• **TASK OBJECTIVE**: Count every line below that contains "Collapse", then state the total with no other output.

..............................

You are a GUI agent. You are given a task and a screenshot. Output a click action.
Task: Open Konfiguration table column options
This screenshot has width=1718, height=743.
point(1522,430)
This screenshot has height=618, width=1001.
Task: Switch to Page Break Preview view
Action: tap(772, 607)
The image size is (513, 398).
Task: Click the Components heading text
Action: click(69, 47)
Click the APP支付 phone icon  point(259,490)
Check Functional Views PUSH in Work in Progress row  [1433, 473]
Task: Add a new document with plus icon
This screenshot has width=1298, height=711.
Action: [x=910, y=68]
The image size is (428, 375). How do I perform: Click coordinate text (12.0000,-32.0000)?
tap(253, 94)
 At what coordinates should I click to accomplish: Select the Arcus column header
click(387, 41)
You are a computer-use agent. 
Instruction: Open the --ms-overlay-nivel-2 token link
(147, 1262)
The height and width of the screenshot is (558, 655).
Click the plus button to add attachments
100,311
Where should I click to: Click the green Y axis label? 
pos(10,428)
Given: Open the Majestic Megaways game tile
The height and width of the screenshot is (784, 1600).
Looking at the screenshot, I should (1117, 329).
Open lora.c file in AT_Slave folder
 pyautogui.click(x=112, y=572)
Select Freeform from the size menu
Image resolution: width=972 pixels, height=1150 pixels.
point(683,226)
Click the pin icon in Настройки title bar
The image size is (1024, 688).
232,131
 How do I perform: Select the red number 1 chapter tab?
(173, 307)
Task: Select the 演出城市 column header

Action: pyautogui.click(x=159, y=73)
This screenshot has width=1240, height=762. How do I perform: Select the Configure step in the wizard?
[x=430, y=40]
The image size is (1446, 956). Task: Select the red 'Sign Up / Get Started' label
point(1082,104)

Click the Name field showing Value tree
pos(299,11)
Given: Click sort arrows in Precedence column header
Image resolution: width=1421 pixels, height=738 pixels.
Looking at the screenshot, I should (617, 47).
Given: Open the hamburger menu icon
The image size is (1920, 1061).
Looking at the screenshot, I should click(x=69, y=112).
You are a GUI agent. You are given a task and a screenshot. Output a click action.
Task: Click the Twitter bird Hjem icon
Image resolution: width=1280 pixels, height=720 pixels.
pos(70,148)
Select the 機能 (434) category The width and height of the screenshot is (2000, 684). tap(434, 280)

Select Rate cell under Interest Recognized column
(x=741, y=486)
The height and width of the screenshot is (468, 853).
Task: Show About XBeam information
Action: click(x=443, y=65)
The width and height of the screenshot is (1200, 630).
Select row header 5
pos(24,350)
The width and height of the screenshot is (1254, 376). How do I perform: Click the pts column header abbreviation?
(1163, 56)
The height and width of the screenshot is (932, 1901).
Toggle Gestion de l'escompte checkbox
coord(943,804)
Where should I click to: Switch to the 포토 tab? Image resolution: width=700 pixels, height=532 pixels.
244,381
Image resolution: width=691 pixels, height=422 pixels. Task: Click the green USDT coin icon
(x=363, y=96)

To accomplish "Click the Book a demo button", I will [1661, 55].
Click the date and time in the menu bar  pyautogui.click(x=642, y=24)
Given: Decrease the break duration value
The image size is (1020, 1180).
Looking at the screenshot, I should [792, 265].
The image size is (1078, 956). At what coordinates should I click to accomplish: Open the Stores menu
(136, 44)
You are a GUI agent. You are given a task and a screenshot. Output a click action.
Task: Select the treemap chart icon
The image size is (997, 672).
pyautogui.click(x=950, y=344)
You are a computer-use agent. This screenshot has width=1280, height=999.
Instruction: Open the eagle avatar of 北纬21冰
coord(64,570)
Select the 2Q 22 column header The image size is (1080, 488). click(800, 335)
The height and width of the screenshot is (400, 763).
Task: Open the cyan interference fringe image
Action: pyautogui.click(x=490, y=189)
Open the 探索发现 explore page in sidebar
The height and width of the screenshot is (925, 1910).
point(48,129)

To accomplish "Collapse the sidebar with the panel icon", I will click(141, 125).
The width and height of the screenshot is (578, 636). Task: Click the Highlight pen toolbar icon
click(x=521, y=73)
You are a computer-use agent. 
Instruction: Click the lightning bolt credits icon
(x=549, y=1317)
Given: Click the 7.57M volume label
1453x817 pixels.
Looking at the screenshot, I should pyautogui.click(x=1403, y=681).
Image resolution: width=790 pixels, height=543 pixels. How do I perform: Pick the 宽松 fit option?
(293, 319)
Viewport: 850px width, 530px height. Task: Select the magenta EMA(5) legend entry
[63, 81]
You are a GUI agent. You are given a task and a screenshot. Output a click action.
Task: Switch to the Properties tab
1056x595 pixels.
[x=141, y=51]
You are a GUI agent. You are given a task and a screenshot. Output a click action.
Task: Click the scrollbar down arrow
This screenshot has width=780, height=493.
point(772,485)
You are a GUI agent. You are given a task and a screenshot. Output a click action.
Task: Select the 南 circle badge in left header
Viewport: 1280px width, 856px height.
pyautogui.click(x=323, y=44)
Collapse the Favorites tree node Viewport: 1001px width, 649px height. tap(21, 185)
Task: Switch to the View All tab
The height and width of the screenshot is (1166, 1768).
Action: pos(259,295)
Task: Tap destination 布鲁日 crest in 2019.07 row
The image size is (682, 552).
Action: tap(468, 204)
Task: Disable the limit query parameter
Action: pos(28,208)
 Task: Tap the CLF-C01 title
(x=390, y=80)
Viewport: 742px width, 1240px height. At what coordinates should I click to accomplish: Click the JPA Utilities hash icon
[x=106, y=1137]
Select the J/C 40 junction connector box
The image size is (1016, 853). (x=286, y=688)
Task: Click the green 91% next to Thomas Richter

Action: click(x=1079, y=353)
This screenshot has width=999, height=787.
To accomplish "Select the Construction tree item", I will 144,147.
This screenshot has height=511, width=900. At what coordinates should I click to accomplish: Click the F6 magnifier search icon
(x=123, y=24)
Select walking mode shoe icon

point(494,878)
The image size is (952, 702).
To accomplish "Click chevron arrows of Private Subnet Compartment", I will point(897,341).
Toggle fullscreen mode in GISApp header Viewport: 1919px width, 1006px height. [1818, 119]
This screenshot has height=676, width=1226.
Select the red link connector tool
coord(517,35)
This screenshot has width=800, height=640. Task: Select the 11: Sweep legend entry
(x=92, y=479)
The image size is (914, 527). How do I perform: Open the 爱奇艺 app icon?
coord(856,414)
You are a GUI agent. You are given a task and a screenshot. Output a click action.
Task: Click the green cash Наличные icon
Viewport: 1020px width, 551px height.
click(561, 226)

..............................

• **TASK SOLUTION**: 2